| Data for this task |
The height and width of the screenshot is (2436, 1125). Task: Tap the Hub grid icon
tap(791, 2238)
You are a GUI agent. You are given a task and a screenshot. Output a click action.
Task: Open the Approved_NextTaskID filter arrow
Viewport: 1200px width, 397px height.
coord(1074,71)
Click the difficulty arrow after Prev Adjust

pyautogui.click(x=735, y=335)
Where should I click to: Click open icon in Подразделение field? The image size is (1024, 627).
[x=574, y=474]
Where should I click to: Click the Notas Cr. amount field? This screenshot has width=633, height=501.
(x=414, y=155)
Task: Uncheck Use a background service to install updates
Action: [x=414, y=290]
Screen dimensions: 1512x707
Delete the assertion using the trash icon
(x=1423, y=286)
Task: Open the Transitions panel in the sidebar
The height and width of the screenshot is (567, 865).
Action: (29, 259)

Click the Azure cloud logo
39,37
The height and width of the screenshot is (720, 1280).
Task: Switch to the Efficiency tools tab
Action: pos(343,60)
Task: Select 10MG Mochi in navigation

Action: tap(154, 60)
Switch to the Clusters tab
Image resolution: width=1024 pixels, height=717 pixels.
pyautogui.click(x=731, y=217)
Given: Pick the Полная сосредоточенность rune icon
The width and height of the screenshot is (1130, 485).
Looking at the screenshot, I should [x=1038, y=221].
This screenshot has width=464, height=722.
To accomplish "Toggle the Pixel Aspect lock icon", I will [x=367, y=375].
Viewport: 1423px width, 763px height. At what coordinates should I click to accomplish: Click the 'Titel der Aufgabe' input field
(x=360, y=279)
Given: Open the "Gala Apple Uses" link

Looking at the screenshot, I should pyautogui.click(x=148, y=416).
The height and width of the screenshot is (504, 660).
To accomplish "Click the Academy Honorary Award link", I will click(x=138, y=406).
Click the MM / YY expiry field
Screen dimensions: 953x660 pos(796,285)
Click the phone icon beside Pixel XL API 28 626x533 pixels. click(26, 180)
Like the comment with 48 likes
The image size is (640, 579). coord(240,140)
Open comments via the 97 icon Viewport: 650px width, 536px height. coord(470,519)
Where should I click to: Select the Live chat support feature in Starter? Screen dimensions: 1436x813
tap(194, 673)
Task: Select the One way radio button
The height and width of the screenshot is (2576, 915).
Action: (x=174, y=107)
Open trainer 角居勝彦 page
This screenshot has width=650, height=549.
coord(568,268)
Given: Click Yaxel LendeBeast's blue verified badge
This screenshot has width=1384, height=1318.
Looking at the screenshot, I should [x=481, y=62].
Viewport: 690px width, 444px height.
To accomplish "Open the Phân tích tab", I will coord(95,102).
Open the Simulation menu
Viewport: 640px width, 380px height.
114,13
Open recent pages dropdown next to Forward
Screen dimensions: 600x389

| What needs to be done |
Each line, starting with the one containing "This screenshot has width=1384, height=1318." and ending with the last line of the records above, should be reproduced exactly.

| The completed task |
This screenshot has width=1384, height=1318.
Looking at the screenshot, I should [x=481, y=62].
Viewport: 690px width, 444px height.
To accomplish "Open the Phân tích tab", I will coord(95,102).
Open the Simulation menu
Viewport: 640px width, 380px height.
114,13
Open recent pages dropdown next to Forward
Screen dimensions: 600x389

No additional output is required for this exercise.